Here's a pop quiz: Name one link between sedimentary rock, oil exploration, and potential indicators of extraterrestrial life. You guessed it—microbes.
If that one slipped past you, don't worry. It eluded scientists for years until researchers from the University of Illinois determined that microbes increase the growth rate of calcium carbonate, a widely used, ever-forming chemical compound that takes the form of chalk, limestone, marble, and other sedimentary rock composing about 4 percent of Earth's crust.
The discovery has stirred interest, as calcium carbonate growth has long been largely considered an inorganic process. Bruce Fouke, however, a professor of geology and molecular and cellular biology at the College of Liberal Arts and Sciences, discovered that microbes more than double the ubiquitous compound's formation rate.
"This for the first time identifies calcium carbonate 'growth rate' as a result of microbial control," Fouke says. He adds that growth rate affects the shape and chemistry.
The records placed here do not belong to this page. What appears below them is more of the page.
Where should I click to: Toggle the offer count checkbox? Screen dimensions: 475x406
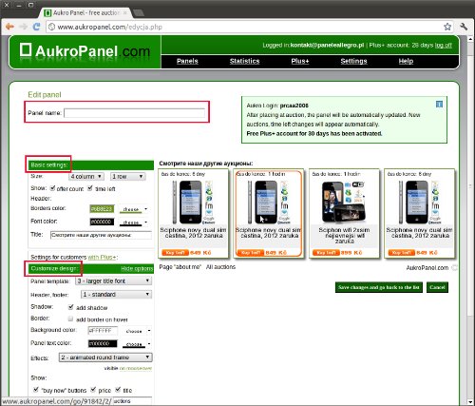pyautogui.click(x=53, y=188)
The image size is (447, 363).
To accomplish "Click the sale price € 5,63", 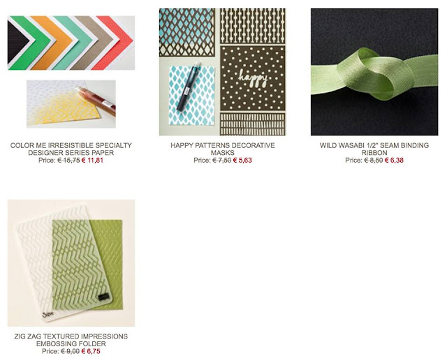I will click(242, 161).
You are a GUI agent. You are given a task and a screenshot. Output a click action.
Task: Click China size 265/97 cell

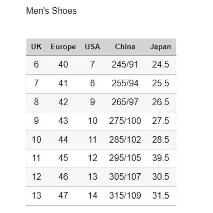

Fouke's research team spent a decade studying calcium carbonate formation in coral reefs and hot springs, but he says this discovery makes possible new quantitative, useful models of its growth.
For example, researchers can better predict the effect of global climate change on coral (formed from calcium carbonate), or better estimate the future shape of underground oil, gas, and drinking water supplies, which can be affected by calcium carbonate growth.
Because researchers can recognize the work of microbes in calcium carbonate, they can also examine rocks from other planets and judge whether they were affected by life, Fouke says.
Fouke conducted experiments at Yellowstone National Park's Mammoth Hot Springs, an ideal spot. The park's travertine terraces, composed of calcium carbonate, grow five millimeters a day in the microbe-filled water. Ocean coral, by contrast, grows about one millimeter per year.
Fouke's research team filtered microbes from the water. The compound grew 2 ½ times faster with microbes in the water.
To determine why, Fouke is working with colleagues in chemistry, microbiology, animal sciences, mathematics and other fields. He's working with a proteomics expert at the U of I to identify microbial proteins that could reduce the energy required for calcium carbonate growth.
Fouke's discovery "expands the linkage between microbiology, geochemistry, and geology," Gill Geesey, a microbiologist at Montana State University, told ScienceNOW Daily News.
Calcium carbonate forms so abundantly that it provides a natural history of the planet by leaving a "chemical fingerprint" of past animals, plants, and bacteria, Fouke says. It forms key oil and gas reservoirs (as limestone), and the compound is also used as building materials, medical supplements, tints in glass, and antacids. It's also used in paper, plastic, paint, adhesives, lime, and animal feed, and can be found in numerous grocery items such as toothpaste and dough.